Nov/Dec 2004


GROWING PLACES

Washing “the Evils”

Each Christmas a church near my home constructs the city of Bethlehem on their back lawn. Every detail is included, with live sheep, grouchy innkeepers, fierce Roman soldiers, shady tax collectors and, of course, Mary, Joseph and baby Jesus. When you arrive, villagers welcome you with a handful of shekels (which are actually various sized washers) to spend on rock-baked bread, dried fruit and leather bracelets… as well as on taxes if the Roman soldiers catch you.

As you wander the streets, you are turned away by the innkeeper’s wife, told unbelievable stories by starry-eyed shepherds and hear the whole story of Jesus’ birth from Joseph himself. At least once during the evening a Jewish zealot attempts to start a riot by shouting, “Down with the evils of Rome! The Messiah has come to save us!”

Last year, this particular character caught my 4-year-old daughter’s rapt attention. As we watched, cold-faced Roman soldiers began to circle him. Soon they made their move, kicking him to the ground and shackling him as they drug him away to their headquarters.
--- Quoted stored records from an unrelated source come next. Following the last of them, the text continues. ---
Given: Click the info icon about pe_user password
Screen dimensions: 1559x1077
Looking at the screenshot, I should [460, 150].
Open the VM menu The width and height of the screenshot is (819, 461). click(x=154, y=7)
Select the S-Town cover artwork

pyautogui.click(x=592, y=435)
My daughter was horrified by this seemingly unwarranted attack and needed a lot of time to process why being excited about Jesus would get you a kick in the gut. (We did explain that in this Bethlehem it was just pretend, but she was appalled nonetheless!)

A week or so later, we were out driving, and Rachel was continuing to process her feelings toward “the evils”— her pet name for the Roman soldiers (since the zealot had been shouting “Down with ‘the evils’ of Rome”). She began to ponder out loud what Jesus would do if he encountered an “evil.” Maybe, she thought, he would find a sharp stick and poke him. If that wasn’t effective, maybe he would punch him super-duper hard. Finally she asked me, “Mom, what do you think Jesus would do?”
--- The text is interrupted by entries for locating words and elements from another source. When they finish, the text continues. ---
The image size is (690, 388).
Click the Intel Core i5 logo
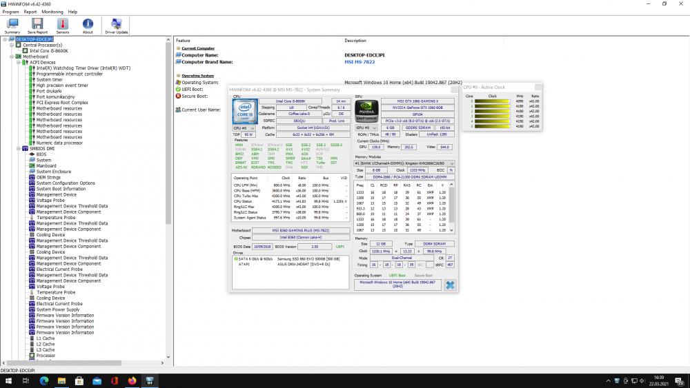click(244, 111)
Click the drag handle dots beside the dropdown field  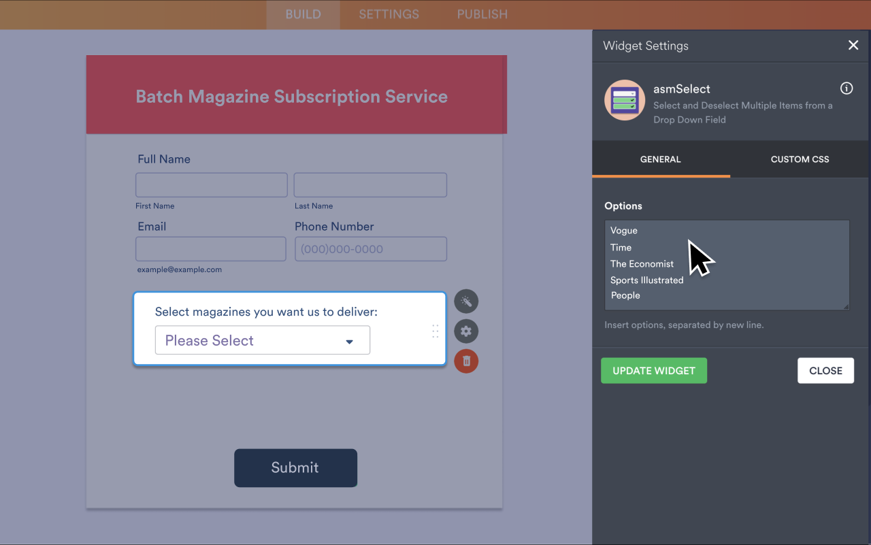pyautogui.click(x=436, y=331)
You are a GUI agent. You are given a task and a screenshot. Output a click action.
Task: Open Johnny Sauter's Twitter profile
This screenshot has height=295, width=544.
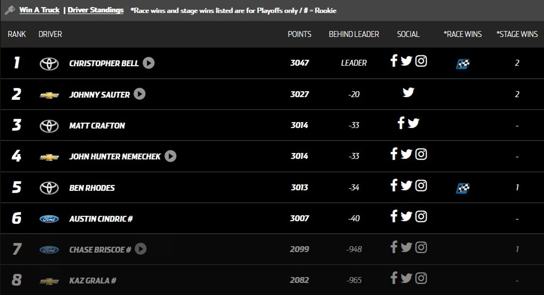[x=408, y=92]
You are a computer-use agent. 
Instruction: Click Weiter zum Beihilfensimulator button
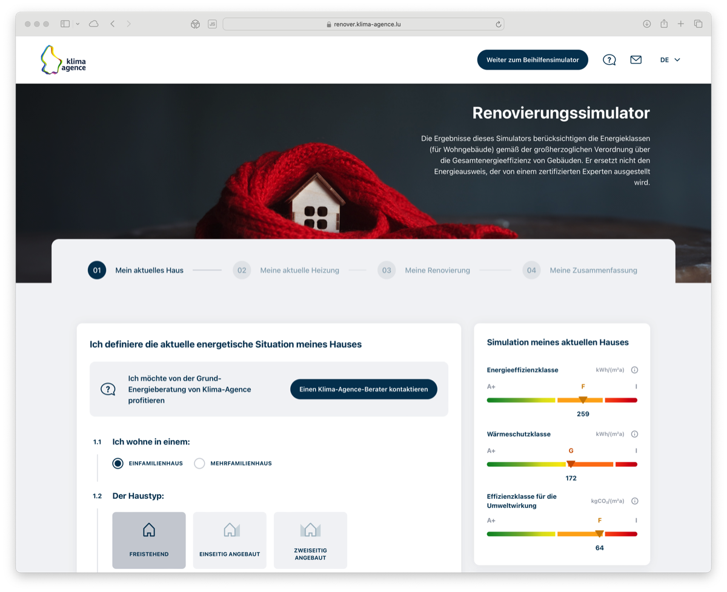point(533,60)
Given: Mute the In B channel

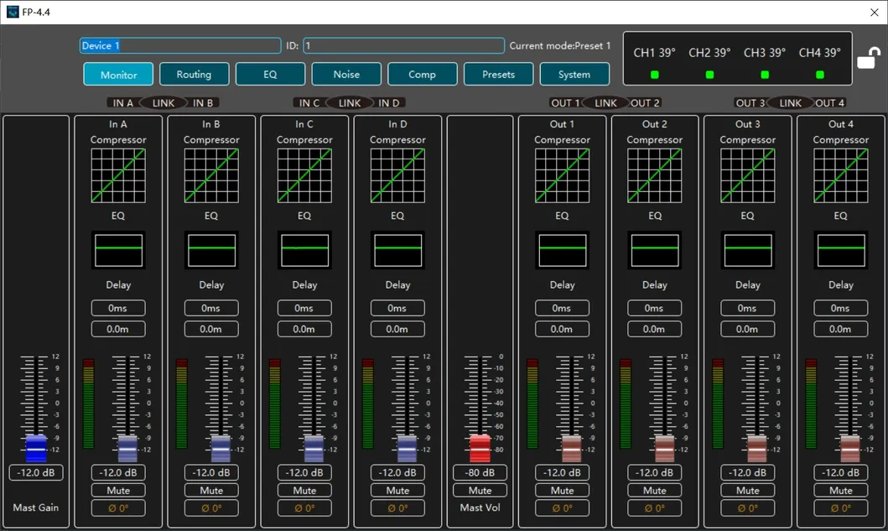Looking at the screenshot, I should [x=211, y=490].
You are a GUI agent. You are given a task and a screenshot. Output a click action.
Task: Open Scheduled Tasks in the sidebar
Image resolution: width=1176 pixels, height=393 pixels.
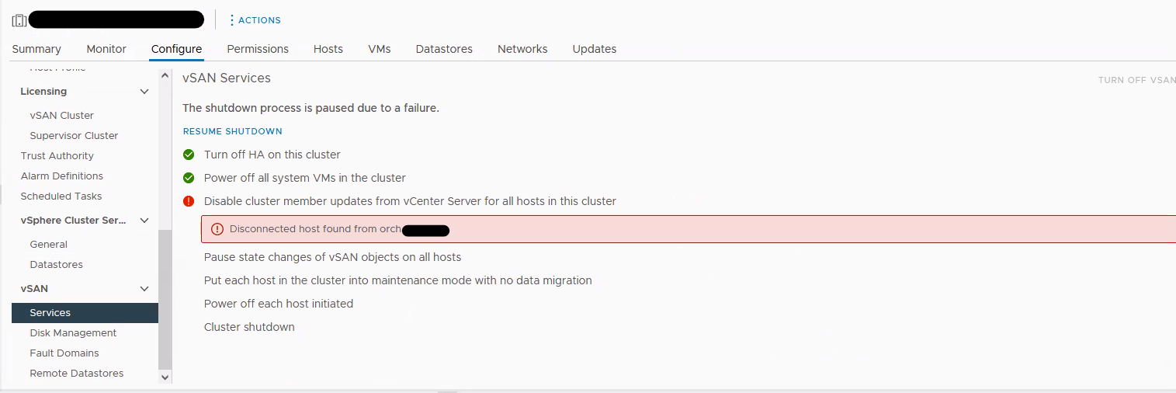point(61,197)
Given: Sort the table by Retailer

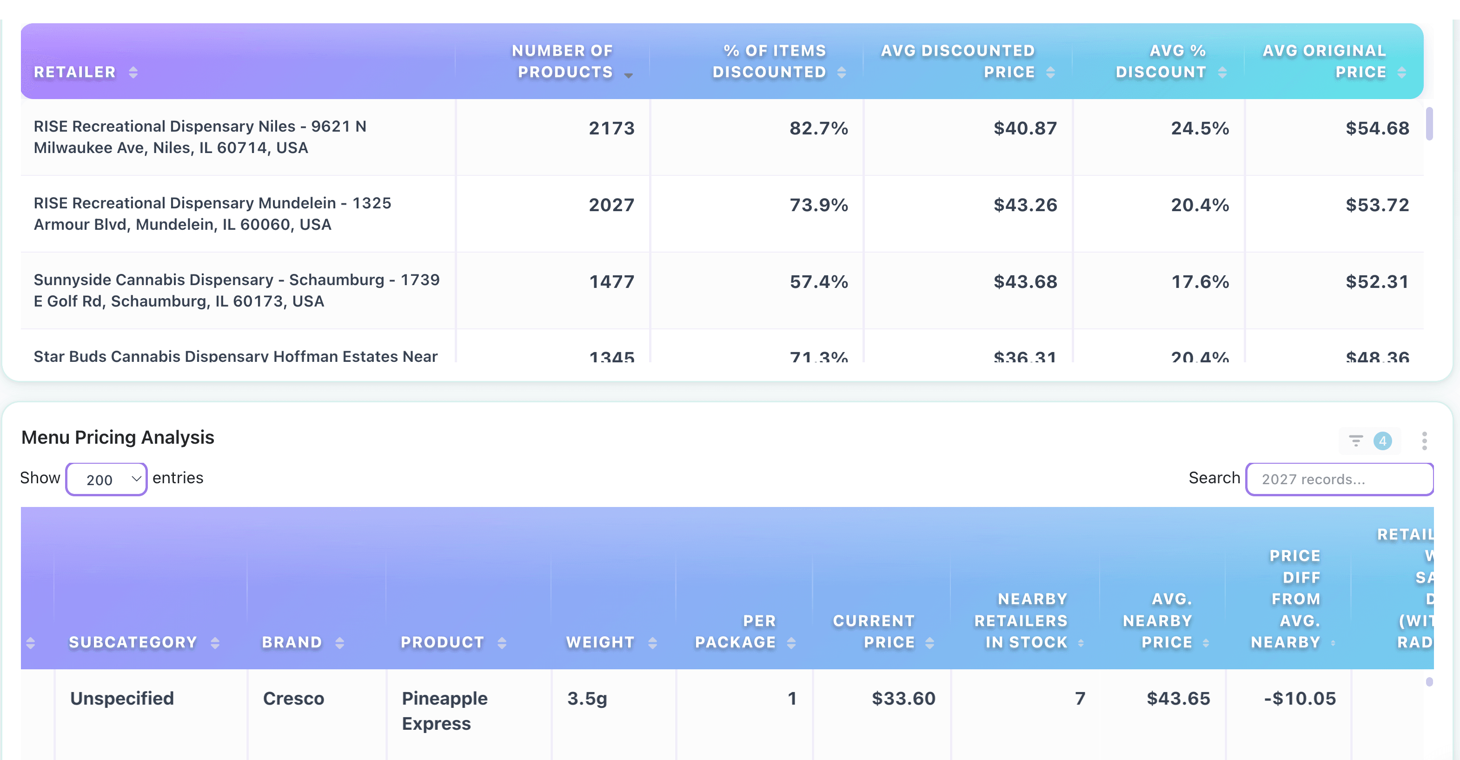Looking at the screenshot, I should [132, 73].
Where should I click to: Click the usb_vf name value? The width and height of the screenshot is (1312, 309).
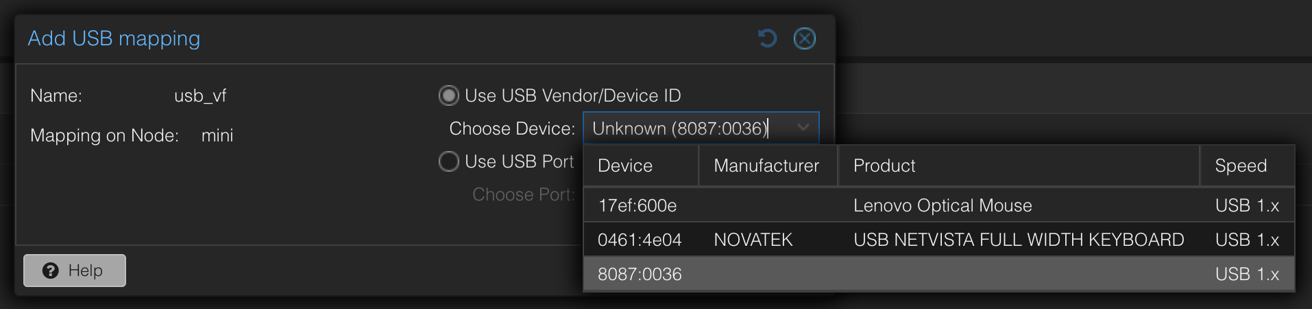[200, 95]
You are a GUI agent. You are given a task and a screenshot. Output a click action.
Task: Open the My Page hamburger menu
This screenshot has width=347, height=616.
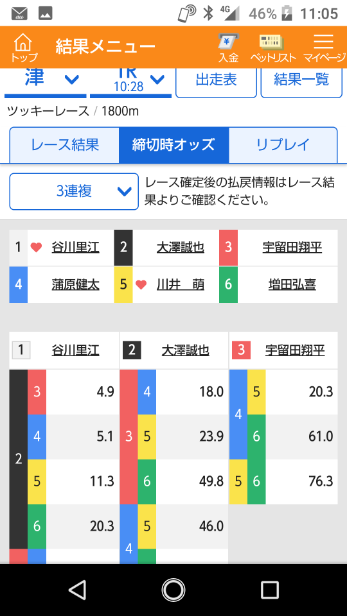[x=324, y=47]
I paused for a second, and then made the outrageous suggestion, “What if he loved them?” Rachel got quiet, and I could hear her little brain tossing this idea about before she finally asked, “How would that work?”

The “pointy stick” solution to the problem of evil makes sense to a 4-year-old; often it even makes sense to me as I watch the news and witness the horrible things neighbors can do to neighbors. Why doesn’t God just get rid of evildoers? Although I know and truly believe that love is more powerful than the sword, sometimes I just can’t see it.

Until I took a lesson from a creek bed. A couple of months ago, on a weekend getaway in the mountains, I took a long, quiet walk and came upon a dried creek bed. I knelt over to examine the rocks along the bottom of the bed. They were worn smooth and round while their neighbors nestled on the bank were angled and rough. And it hit me— that’s how love is more powerful than a sharp pointy stick.

In any given snapshot of time, the water in that shallow stream seems flimsy. It is so pliable, flexible, submissive. When it comes upon an unyielding rock, it moves around it, over it and through the cracks in between. The rocks on the other hand, seem imperturbable, boldly defying the malleable liquid.

And so it is with love. As love washes over us, it does something to the sharp pointy angles that even the toughest rocks can’t resist. The rules of might and power are suspended as the weak are made strong and the last come in first. Love turns the world upside down.

My Christmas prayer for our family and yours is that you will be water for this world’s rocks. That you will wash over “the evils”— the people who don’t seem to deserve love— because that is what Jesus did and that is what will change the world. As Rachel and I are learning, you don’t
always need a sharp pointy stick to win the war.